Sandrine Bailly : J’ai débuté le ski de fond dès que j’ai pu tenir dessus, vers 3/4ans. Mon père était fondeur et c’est donc tout naturellement que j’ai intégré le club de ski du Valromey retord….De là, entrainements, puis compétitions ce sont succédés…. J’ai intégré la section sportive au lycée à Nantua où j’ai rencontré Pascal Etienne. J’ai essayé le tir et durant une courte période, j’ai associé biathlon et fond spécial, pour faire un choix et me tourner exclusivement vers le biathlon.

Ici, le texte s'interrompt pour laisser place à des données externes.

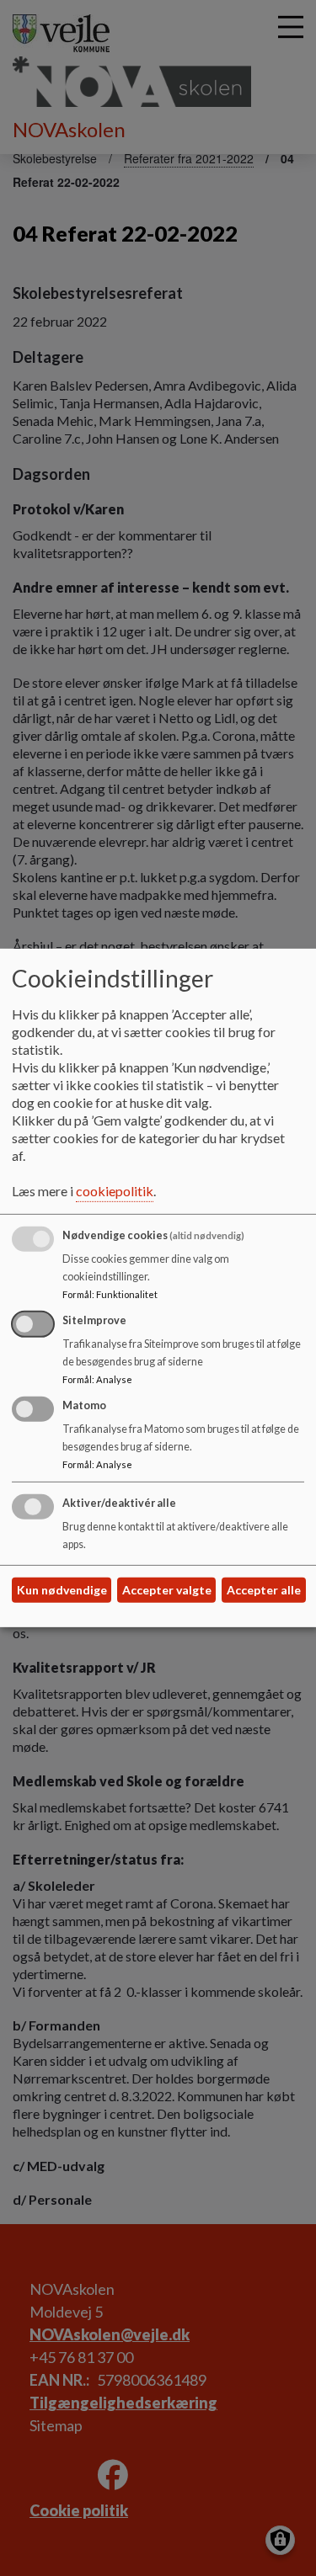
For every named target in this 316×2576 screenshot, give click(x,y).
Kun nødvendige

Ensuite, j’ai eu la chance d’être présente au moment où la fédération française de ski constituait un gros groupe « junior » en équipe de France avec Christophe Vassalo aux manettes. J’ai commencé par des coupes d’Europe (IBU cup) tout en menant de front ma scolarité au lycée.
Après avoir rempli les critères pour monter en Coupe du monde, j’ai rejoins le circuit à 20 ans, ainsi que l’équipe de France militaire de ski. Puis j’ai gagné ma première coupe du monde à 21 ans et tout s’est enchainé de façon progressive pendant ces 10 années passées en coupe du Monde.
Vous êtes multimédaillée, aux J.O en relais (à Turin comme à Vancouver) mais aussi en Coupe du Monde…Vainqueur de la Coupe du monde 2005 avec le Gros Globe en poche…..Quelle victoire est selon vous la plus belle ?
Mon rêve n’a jamais été Olympique même si j’ai conscience de peut être choquer en disant cela. Néanmoins, les 2 médailles obtenues avec les filles m’ont remplies de joie et de soulagement aussi ! Je ne connais pas d’histoire d’amour avec les jeux à vrai dire. Ce fut les moments les plus noirs de ma carrière jusqu’aux épreuves de relais.
Par contre, ce qui m’a poussé toutes ces années à me dépasser, à progresser, c’était le rêve d’obtenir un jour le gros globe. C’est donc ma plus belle réussite. Je sais la difficulté de le jouer jusqu’au bout, quand l’enjeux ronge tes nuits alors que les autres « profitent » de la fin de saison. Que tu es seule face à toi même dans cet ultime combat qui va faire basculer ta carrière …. ou pas. Quand on voit Martin Fourcade accumuler les globes, on se dit que c’est facile mais à chaque fois, pour lui aussi, c’est un combat de longue haleine et je crois que l’on en prend la mesure aujourd’hui qu’il ne porte plus le maillot jaune de leader !
Avez-vous une anecdote rigolote à partager sur votre carrière ?
Sandrine Bailly : J’ai deux anecdotes qui peuvent être rigolotes… Quoi que l’une d’elles peut aussi interroger (rires).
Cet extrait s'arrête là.